[What to work on] Every line below needs to be printed again exactly, without any of its pictures.

[Exercise data]
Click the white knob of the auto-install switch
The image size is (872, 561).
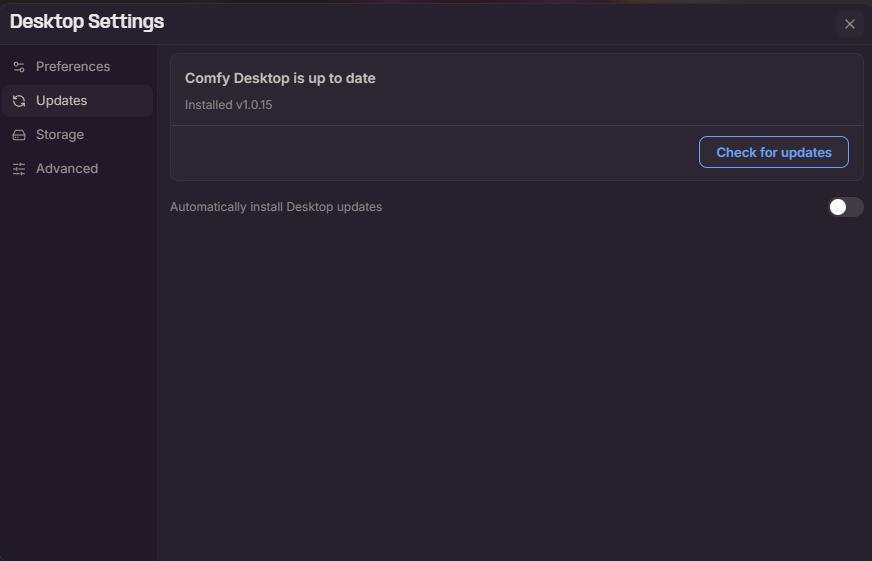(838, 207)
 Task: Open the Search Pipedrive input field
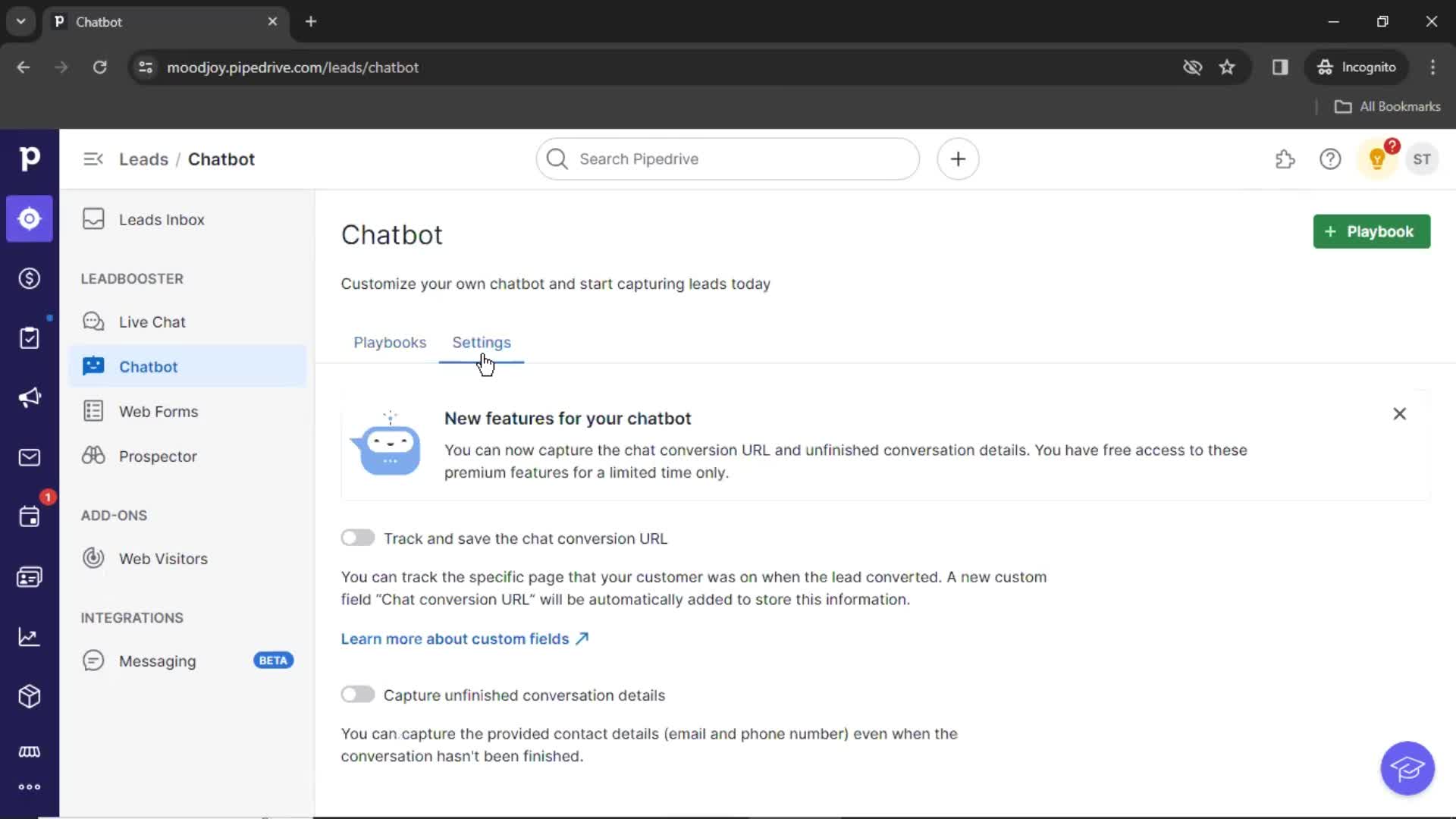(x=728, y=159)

[Exercise output]
Click the white knob of the auto-install switch
The image size is (872, 561).
(838, 207)
 Task: Open the Search Pipedrive input field
(x=728, y=159)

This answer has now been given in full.